[Data in this exercise]:
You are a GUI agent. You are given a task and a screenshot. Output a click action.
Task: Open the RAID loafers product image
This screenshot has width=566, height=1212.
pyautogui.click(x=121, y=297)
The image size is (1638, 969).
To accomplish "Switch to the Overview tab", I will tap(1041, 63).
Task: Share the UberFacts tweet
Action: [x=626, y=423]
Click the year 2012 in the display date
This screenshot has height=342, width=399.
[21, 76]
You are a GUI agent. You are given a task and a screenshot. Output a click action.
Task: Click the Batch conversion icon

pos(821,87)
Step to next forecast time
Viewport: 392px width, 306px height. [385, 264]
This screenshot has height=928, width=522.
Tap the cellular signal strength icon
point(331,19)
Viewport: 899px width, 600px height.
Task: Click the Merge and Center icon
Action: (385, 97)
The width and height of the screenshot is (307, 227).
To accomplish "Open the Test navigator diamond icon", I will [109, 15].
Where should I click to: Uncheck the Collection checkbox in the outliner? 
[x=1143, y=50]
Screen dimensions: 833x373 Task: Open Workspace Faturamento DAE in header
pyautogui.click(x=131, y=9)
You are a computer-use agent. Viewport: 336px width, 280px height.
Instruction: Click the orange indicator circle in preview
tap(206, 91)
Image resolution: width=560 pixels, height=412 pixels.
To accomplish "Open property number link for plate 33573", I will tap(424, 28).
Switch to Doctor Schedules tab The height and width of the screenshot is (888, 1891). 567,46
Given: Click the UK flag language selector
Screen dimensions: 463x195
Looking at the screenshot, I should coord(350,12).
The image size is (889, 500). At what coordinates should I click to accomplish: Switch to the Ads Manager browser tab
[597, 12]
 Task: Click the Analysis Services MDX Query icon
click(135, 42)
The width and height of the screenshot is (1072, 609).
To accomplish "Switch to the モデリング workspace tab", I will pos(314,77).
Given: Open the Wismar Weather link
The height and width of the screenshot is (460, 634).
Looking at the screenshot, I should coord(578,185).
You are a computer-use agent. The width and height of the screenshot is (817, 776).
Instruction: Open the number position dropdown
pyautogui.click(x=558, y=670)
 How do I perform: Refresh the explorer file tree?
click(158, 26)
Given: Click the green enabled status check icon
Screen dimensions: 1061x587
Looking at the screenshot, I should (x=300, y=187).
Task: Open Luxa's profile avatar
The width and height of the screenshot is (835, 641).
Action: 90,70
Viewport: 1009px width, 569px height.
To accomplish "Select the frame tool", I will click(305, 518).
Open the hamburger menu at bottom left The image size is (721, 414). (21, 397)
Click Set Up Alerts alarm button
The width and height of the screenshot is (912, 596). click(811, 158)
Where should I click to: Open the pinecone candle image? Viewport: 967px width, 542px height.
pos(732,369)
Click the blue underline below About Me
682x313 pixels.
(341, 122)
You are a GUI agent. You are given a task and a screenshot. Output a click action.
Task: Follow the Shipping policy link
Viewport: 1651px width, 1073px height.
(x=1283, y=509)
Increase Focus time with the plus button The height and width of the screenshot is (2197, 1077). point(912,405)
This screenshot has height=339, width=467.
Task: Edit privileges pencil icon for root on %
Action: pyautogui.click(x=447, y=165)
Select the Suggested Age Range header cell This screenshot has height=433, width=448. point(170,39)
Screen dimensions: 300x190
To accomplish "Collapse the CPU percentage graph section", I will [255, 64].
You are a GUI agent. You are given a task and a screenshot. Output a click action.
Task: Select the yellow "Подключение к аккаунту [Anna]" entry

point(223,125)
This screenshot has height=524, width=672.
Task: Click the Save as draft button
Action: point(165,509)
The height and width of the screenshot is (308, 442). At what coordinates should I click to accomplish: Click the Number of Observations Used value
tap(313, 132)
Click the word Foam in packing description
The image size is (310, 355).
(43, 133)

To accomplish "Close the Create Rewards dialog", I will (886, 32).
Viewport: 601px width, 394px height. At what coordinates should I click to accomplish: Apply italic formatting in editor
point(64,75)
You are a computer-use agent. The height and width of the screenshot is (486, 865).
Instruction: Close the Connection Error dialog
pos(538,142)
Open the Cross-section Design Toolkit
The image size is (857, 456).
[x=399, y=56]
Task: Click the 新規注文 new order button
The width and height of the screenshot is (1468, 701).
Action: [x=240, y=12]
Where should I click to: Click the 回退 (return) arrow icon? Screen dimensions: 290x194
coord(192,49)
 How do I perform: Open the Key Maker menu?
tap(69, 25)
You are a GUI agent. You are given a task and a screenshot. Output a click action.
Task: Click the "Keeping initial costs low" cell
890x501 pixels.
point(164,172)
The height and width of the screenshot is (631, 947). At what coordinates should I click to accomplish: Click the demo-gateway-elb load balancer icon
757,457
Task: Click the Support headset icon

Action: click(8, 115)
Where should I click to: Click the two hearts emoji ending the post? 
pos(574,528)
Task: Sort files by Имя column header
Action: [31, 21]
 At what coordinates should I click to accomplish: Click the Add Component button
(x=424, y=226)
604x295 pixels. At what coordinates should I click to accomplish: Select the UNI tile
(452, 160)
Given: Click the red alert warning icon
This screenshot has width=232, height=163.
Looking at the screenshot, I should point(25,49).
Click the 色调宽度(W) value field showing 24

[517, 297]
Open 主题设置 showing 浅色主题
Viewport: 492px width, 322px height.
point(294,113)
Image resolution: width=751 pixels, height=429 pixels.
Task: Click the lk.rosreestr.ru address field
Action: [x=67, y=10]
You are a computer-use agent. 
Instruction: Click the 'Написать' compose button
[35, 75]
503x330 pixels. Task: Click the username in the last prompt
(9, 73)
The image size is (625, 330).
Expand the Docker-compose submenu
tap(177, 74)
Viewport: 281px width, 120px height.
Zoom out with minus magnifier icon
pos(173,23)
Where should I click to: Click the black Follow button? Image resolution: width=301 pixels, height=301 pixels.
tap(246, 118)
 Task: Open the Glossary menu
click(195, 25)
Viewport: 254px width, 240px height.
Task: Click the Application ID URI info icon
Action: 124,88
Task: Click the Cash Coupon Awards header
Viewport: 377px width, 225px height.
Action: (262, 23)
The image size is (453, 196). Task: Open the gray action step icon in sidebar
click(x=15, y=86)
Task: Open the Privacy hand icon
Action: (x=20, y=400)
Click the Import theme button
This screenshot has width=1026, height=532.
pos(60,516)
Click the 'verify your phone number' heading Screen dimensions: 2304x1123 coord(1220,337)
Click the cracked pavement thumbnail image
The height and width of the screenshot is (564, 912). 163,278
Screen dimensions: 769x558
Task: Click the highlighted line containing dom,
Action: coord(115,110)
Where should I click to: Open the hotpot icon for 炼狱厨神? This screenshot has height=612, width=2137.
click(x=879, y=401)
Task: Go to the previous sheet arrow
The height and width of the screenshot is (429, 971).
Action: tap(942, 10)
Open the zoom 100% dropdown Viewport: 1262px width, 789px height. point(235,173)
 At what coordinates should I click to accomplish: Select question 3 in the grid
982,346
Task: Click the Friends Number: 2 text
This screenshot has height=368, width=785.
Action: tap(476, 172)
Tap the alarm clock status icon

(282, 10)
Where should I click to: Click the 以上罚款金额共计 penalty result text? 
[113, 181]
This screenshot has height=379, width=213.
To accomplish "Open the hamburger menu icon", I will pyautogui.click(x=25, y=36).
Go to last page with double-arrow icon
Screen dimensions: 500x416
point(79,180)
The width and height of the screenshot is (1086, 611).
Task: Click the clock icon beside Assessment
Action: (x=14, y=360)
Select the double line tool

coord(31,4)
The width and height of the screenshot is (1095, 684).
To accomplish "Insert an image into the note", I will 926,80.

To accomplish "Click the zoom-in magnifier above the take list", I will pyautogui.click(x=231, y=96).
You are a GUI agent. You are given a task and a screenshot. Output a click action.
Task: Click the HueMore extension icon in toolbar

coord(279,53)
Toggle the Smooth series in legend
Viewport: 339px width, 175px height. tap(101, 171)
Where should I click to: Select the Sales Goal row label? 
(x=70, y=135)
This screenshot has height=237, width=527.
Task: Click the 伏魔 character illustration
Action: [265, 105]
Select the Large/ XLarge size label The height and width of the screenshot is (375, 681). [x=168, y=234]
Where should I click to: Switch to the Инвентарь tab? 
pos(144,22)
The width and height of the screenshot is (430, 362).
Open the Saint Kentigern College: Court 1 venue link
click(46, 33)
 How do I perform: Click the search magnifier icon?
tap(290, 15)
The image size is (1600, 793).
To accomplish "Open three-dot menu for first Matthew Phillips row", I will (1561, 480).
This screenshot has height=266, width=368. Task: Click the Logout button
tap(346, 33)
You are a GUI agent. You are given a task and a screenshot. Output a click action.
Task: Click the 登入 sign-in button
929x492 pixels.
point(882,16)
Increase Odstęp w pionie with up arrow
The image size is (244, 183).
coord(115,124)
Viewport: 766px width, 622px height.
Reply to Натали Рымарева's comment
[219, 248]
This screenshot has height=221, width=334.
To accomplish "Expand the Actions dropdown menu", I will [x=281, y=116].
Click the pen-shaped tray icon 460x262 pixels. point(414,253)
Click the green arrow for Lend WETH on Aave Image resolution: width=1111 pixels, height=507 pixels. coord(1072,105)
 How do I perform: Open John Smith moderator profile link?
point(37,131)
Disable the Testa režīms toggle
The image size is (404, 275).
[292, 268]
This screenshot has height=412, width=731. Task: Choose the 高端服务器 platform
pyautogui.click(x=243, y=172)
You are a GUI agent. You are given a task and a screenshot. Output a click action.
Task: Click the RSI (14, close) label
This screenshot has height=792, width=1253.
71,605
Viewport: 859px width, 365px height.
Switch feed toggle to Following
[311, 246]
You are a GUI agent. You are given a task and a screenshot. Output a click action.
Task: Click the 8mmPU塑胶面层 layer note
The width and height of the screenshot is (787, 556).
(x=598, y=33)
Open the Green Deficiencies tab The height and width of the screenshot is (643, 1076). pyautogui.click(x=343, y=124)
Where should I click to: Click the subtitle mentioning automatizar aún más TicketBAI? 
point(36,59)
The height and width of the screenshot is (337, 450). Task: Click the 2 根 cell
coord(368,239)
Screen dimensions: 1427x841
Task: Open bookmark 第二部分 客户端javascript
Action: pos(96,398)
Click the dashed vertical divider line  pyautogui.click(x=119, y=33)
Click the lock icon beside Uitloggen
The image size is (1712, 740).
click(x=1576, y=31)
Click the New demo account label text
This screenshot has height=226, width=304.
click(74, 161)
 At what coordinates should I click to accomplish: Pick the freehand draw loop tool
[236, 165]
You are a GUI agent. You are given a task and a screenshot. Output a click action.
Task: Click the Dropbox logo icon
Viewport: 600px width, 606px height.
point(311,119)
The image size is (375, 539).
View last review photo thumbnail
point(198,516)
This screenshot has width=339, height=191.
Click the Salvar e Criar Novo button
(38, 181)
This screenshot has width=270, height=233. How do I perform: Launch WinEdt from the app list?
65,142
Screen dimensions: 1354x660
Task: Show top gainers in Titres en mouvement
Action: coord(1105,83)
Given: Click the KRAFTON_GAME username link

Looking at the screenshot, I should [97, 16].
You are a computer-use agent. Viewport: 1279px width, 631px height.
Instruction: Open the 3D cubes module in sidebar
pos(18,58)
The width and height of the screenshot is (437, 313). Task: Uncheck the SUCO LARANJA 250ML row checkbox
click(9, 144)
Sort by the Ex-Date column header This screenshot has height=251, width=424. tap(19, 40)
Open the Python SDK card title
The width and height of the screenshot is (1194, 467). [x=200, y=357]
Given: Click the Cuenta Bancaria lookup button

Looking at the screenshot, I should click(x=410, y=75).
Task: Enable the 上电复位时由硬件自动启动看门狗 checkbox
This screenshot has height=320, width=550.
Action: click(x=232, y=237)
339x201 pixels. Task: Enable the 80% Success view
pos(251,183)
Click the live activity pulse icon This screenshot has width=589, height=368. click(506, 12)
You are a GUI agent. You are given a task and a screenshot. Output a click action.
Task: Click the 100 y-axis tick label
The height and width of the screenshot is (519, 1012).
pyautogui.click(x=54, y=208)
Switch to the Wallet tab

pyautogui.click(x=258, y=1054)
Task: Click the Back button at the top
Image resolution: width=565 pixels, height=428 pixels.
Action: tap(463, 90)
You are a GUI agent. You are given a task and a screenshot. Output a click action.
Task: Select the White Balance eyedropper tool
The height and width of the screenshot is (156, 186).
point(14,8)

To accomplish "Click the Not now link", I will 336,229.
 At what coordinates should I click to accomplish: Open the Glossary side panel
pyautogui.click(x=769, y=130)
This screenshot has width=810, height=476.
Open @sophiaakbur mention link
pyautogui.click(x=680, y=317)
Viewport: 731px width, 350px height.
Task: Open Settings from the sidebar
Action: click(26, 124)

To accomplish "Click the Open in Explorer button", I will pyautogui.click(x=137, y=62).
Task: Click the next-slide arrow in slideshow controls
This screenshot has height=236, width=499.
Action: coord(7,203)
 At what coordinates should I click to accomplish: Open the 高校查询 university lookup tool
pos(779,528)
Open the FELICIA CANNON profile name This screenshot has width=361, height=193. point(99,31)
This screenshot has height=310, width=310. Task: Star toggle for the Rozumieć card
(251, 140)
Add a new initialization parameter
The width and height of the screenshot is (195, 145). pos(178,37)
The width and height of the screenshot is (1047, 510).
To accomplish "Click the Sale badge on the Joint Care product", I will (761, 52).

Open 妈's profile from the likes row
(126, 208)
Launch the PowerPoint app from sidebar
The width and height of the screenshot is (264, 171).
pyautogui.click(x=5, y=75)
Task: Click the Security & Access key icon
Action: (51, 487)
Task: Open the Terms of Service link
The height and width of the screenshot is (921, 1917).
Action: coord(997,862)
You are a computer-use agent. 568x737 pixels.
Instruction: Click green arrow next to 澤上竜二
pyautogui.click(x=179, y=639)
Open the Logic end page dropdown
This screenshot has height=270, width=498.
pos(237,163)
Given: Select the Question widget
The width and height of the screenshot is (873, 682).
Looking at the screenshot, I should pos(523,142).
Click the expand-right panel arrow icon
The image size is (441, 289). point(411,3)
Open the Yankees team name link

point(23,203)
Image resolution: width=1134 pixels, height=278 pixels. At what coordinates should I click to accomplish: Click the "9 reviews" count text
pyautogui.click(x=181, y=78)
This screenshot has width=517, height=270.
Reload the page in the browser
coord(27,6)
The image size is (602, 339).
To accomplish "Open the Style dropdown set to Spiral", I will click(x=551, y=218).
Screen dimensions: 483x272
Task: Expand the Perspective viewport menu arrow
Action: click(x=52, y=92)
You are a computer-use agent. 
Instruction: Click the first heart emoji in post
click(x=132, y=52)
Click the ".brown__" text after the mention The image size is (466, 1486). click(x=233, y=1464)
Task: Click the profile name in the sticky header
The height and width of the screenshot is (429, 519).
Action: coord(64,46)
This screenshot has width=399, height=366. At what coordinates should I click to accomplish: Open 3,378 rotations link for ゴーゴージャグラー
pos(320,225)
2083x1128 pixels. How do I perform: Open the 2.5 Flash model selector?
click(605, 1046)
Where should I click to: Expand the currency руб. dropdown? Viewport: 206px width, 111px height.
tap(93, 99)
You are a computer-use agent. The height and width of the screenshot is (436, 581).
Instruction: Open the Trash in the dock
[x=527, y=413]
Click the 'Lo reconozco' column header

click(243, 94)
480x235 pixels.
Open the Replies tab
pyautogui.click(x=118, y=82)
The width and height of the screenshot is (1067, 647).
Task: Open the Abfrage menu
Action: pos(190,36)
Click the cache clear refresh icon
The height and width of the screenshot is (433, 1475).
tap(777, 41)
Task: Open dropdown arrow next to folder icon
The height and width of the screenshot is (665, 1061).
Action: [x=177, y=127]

[To do]: Copy every line of the data that holds the string "hamburger".

[Result of this task]:
Open the hamburger menu at bottom left The image size is (721, 414). (21, 397)
To accomplish "Open the hamburger menu icon", I will pyautogui.click(x=25, y=36).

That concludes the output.